- _SOURCE EXCERPT_:
==*==

Chukchi , also known as Chukot, is a Chukotko–Kamchatkan language spoken by the Chukchi people in the easternmost extremity of Siberia, mainly in Chukotka Autonomous Okrug. The language is closely related to Koryak. Chukchi, Koryak, Kerek, Alutor, and Itelmen form the Chukotko-Kamchatkan language family. There are many cultural similarities between the Chukchis and Koryaks, including economies based on reindeer herding. Both peoples refer to themselves by the endonym Luorawetlat (ԓыгъоравэтԓьат ; singular Luorawetlan ԓыгъоравэтԓьан ), meaning "the real people". All of these peoples and other unrelated minorities in and around Kamchatka are known collectively as Kamchadals.

Chukchi and Chukchee are anglicized versions of the Russian exonym Chukcha (plural Chukchi). This came into Russian from Čävča, the term used by the Chukchis' Tungusic-speaking neighbors, itself a rendering of the Chukchi word чавчыв , which in Chukchi means "[a man who is] rich in reindeer," referring to any successful reindeer herder, a wealthy man by local standards.

Although Chukchi language is taught in 28 elementary schools in Chukotka Autonomous Region to 1616 children (according to 2015-2016 data), and there are several hours of daily TV and radio broadcasts in the Chuckchi language, the everyday use and proficiency in the language is declining among native Chukchis. According to the 2020 census, 8,526 of the 16,200 Chukchi people speak Chukchi; and most Chukchi now speak Russian (fewer than 100 report not speaking Russian at all). In the UNESCO Red Book, the language is on the list of endangered languages.

Scope 
Many Chukchis use the language as their primary means of communication both within the family and while engaged in their traditional pastoral economic activity (reindeer herding). The language is also used in media (including radio and TV translations) and some business activities. However, Russian is increasingly used as the primary means of business and administrative communication, in addition to behaving as a lingua franca in territories inhabited by non-Chukchis such as Koryaks and Yakuts. Over the past few decades, fewer and fewer Chukchi children have been learning Chukchi as a native language. Almost all Chukchis speak Russian, although some have a lesser command than others. Chukchi language is used as a primary language of instruction in elementary school; the rest of secondary education is done in Russian with Chukchi taught as a subject.

A Chukchi writer, Yuri Rytkheu (1930–2008), has earned a measure of renown in both Russia and Western Europe, although much of his published work was written in Russian, rather than Chukchi. Chukchi poet Antonina Kymytval wrote in her native language.

Orthography 

Until 1931, the Chukchi language had no official orthography, in spite of attempts in the 1800s to write religious texts in it.

==*==

[Entries on where items are located]
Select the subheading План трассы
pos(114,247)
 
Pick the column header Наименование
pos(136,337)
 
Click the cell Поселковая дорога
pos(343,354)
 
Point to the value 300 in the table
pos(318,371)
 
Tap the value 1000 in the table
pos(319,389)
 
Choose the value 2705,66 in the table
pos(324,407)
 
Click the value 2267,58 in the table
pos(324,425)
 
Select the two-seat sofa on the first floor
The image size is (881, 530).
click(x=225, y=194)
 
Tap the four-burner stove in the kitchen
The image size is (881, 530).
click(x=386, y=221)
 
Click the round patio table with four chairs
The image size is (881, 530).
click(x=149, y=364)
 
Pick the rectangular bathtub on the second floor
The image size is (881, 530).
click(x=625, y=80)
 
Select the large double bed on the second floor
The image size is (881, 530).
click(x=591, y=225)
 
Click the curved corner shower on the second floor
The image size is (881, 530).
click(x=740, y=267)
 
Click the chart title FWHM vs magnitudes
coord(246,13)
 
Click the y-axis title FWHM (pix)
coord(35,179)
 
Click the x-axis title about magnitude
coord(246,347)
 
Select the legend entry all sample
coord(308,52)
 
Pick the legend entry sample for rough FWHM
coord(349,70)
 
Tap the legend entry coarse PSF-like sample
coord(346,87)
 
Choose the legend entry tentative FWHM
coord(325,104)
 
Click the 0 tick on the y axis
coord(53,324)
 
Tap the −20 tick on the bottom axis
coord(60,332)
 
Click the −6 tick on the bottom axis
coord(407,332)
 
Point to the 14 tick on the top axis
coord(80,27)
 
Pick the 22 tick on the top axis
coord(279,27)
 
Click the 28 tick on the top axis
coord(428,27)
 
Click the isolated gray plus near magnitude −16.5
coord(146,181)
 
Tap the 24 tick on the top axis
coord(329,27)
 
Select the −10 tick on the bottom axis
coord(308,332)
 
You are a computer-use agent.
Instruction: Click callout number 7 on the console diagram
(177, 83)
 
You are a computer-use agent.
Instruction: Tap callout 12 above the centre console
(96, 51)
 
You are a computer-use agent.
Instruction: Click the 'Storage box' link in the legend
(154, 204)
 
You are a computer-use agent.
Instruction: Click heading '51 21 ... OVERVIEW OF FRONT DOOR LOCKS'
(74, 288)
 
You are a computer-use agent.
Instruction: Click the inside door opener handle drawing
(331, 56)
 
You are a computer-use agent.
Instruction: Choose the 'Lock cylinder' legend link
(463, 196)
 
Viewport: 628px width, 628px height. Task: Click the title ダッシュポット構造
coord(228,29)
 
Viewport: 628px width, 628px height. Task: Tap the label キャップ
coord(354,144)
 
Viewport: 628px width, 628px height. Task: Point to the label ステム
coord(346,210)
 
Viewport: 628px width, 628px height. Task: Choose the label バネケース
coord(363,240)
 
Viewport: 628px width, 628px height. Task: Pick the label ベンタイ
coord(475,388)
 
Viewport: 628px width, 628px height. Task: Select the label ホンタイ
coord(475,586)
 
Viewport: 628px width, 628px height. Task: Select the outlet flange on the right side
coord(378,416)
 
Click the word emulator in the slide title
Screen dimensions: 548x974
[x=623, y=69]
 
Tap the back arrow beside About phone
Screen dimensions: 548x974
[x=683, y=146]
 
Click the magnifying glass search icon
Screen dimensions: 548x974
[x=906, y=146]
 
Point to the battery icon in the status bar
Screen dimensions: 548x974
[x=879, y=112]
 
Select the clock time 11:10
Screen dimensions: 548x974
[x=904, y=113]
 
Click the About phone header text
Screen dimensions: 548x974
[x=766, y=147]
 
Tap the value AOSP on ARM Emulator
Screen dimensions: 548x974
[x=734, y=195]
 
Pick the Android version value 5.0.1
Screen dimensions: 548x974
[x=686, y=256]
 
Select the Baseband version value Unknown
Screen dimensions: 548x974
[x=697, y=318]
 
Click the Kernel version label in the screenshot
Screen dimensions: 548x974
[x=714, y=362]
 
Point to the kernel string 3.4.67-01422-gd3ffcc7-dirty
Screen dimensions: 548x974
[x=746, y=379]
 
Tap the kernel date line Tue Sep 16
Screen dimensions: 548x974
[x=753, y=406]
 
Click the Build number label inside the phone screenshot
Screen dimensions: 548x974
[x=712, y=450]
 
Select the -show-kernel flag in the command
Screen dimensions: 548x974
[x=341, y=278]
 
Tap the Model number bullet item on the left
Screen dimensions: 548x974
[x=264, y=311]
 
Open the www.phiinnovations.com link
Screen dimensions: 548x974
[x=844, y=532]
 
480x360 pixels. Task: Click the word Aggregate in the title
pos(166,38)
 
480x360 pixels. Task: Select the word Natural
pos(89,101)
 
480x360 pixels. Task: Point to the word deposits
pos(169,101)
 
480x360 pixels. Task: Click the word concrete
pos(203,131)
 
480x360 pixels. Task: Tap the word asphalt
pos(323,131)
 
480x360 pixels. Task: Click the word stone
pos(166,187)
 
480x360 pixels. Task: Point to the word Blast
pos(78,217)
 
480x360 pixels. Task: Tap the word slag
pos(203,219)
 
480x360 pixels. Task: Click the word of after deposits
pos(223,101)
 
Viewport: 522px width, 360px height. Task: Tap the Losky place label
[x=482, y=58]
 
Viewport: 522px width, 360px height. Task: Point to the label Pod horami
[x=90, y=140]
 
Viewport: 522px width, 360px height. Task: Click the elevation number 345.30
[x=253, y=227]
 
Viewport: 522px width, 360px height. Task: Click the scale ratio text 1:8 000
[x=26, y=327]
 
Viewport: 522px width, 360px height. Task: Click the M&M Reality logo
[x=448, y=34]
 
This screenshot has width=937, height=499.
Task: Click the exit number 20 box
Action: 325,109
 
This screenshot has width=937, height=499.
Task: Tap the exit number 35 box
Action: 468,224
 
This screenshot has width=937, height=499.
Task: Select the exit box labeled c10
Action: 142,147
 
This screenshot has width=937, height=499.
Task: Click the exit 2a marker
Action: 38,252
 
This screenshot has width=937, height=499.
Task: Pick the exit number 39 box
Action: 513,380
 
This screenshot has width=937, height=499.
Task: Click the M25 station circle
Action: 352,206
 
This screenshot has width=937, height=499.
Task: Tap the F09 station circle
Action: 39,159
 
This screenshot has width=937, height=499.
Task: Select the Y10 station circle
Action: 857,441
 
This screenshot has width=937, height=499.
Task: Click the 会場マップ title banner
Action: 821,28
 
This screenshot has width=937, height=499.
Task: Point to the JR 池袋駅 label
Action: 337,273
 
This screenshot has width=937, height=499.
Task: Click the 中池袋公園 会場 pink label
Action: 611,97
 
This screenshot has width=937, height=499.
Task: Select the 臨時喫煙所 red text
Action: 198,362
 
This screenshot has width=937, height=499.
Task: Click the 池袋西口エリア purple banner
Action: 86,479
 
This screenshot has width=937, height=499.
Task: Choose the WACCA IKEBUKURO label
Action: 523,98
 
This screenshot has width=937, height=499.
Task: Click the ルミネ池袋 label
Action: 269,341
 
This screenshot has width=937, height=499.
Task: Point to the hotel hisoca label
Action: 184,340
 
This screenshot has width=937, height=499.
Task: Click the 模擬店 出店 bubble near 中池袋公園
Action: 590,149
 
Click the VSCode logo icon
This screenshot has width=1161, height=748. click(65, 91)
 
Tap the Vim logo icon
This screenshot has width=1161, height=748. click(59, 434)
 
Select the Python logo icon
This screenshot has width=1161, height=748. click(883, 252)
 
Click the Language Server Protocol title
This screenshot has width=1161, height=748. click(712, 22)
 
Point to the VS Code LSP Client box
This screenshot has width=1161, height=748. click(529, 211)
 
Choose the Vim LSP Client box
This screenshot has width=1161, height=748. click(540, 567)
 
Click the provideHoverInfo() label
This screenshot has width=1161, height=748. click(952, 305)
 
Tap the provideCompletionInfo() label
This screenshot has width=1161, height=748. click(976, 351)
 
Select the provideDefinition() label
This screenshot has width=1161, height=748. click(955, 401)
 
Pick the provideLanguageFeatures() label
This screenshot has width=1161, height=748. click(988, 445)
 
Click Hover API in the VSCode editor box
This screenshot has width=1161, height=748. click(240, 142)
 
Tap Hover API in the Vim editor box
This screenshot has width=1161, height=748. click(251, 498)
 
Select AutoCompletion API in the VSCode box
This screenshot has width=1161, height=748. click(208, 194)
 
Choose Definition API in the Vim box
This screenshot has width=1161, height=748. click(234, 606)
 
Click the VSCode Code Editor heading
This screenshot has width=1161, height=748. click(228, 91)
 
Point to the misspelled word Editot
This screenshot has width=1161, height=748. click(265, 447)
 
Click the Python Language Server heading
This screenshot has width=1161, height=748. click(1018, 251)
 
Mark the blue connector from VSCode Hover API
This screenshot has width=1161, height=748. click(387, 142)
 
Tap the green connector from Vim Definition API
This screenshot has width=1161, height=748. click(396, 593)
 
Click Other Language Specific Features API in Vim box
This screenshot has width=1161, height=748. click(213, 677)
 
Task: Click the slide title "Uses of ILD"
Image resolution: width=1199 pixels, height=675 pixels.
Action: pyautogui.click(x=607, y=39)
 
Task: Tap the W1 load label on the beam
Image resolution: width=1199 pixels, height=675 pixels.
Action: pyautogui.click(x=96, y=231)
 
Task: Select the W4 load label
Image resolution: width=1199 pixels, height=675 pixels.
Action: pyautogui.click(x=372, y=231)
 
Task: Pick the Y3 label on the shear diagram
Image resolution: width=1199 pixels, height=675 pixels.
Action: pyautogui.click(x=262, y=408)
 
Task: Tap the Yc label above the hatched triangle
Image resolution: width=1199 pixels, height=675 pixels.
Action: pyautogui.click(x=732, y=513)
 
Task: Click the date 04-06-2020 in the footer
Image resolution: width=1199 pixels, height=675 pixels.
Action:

==*==

- _GIVEN EXERCISE 1_: Please print, word for word, the entries starting at the line containing "480x360 pixels. Task: Tap the word asphalt" and ending at the line containing "[x=26, y=327]".
- _GIVEN EXERCISE 2_: Proceed with the article on the Chukchi language, picking up after its final sentence.
These entries have no connection to the article on the Chukchi language.

- _FINAL RESULT 1_:
480x360 pixels. Task: Tap the word asphalt
pos(323,131)
 
480x360 pixels. Task: Click the word stone
pos(166,187)
 
480x360 pixels. Task: Point to the word Blast
pos(78,217)
 
480x360 pixels. Task: Tap the word slag
pos(203,219)
 
480x360 pixels. Task: Click the word of after deposits
pos(223,101)
 
Viewport: 522px width, 360px height. Task: Tap the Losky place label
[x=482, y=58]
 
Viewport: 522px width, 360px height. Task: Point to the label Pod horami
[x=90, y=140]
 
Viewport: 522px width, 360px height. Task: Click the elevation number 345.30
[x=253, y=227]
 
Viewport: 522px width, 360px height. Task: Click the scale ratio text 1:8 000
[x=26, y=327]

- _FINAL RESULT 2_:
At the beginning of the 1900s, Vladimir Bogoraz discovered specimens of pictographic writing by the Chukchi herdsman Tenevil (see :ru:File:Luoravetl.jpg). Tenevil's writing system was his own invention, and was never used beyond his camp. The first official Chukchi alphabet was devised by Bogoraz in 1931 and was based on the Latin script:

In 1937, this alphabet, along with all of the other alphabets of the non-Slavic peoples of the USSR, was replaced by a Cyrillic alphabet. At first it was the Russian alphabet with the addition of the digraphs К’ к’ and Н’ н’. In the 1950s the additional letters were replaced by Ӄ ӄ and Ӈ ӈ. These newer letters were mainly used in educational texts, while the press continued to use the older versions. At the end of the 1980s, the letter Ԓ ԓ was introduced as a replacement for Л л. This was intended to reduce confusion with the pronunciation of the Russian letter of the same form. The Chukchi alphabet now stands as follows:

Romanization of Chukchi 
The romanization of Chukchi is the representation of the Chukchi language using Latin letters.

The following is the ISO 9 system of Romanization:

Phonology 

 [ɸ, x, ɻ̊, j̊] are heard as allophones of /β, ɣ, ɻ, j/ after voiceless stops.
 /ɻ/ is mostly heard as an alveolar trill [r], when in between vowels.
 /s/ is phonetically [s~t͡ʃ] in free variation and only occurs in the men's dialect.
 /t͡ʃ/ becomes [s] before /q/ and only occurs in the women's dialect.
 /s/, /t͡ʃ/ and /ɻ/ have different distributions between men's and women's dialects.

There are no voiced stops in the language; these are only found in loanwords.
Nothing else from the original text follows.